• [Analizowany tekst]
I znów wybieramy się na groby naszych bliskich. Będziemy kłaść wieńce i znicze, zaś niektórzy z nas spotkają się z pozostałą częścią rodziny.
Przez myśl przechodzi jednak pytanie: czym dla nas jest to święto?
Dr Robert Wyszyński (socjolog z UW) w wywiadzie twierdzi, że dziś 'nie mamy kultu zmarłych, lecz kult grobów' (cały tekst można przeczytać TUTAJ).
Wspomina on o skomercjalizowaniu świąt ogólnie; o wielu straganach, na których znajdują się już nie tylko świeczki, kwiaty i zapalniczki. Tak jakby ludzie całkiem się w tym zatracili i zapomnieli, co tak naprawdę jest tutaj ważne.

• [Polecenia]
1. Kim jest dr Robert Wyszyński według tekstu o odwiedzaniu grobów?
2. Przepisz z tekstu o odwiedzaniu grobów fragment od „Dr Robert Wyszyński” do „jest tutaj ważne.”.

• [Surowe dane]
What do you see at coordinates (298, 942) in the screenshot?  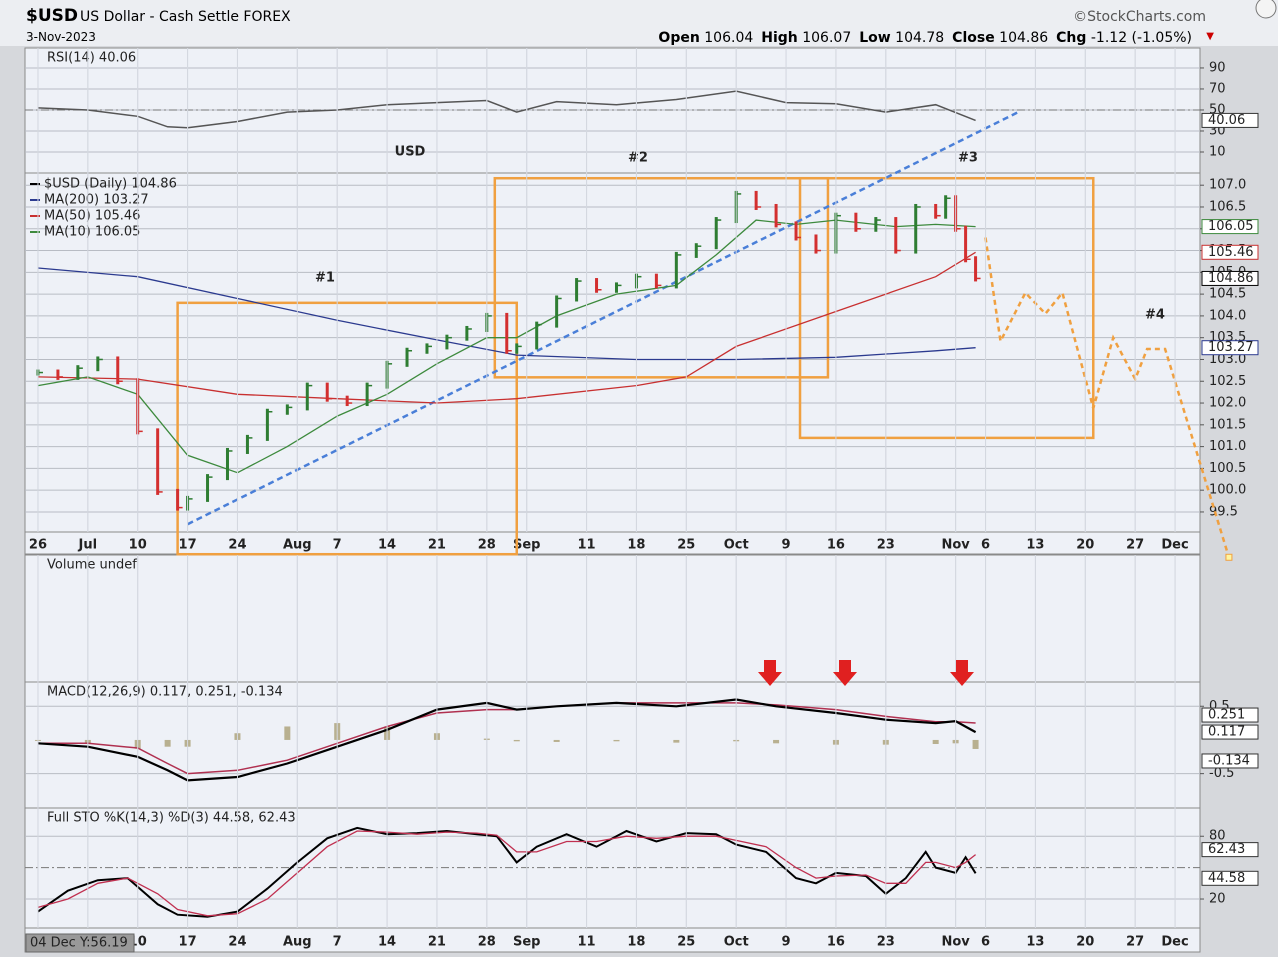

• [Odpowiedzi]
1. Socjologiem z UW.

2.
Dr Robert Wyszyński (socjolog z UW) w wywiadzie twierdzi, że dziś 'nie mamy kultu zmarłych, lecz kult grobów' (cały tekst można przeczytać TUTAJ).
Wspomina on o skomercjalizowaniu świąt ogólnie; o wielu straganach, na których znajdują się już nie tylko świeczki, kwiaty i zapalniczki. Tak jakby ludzie całkiem się w tym zatracili i zapomnieli, co tak naprawdę jest tutaj ważne.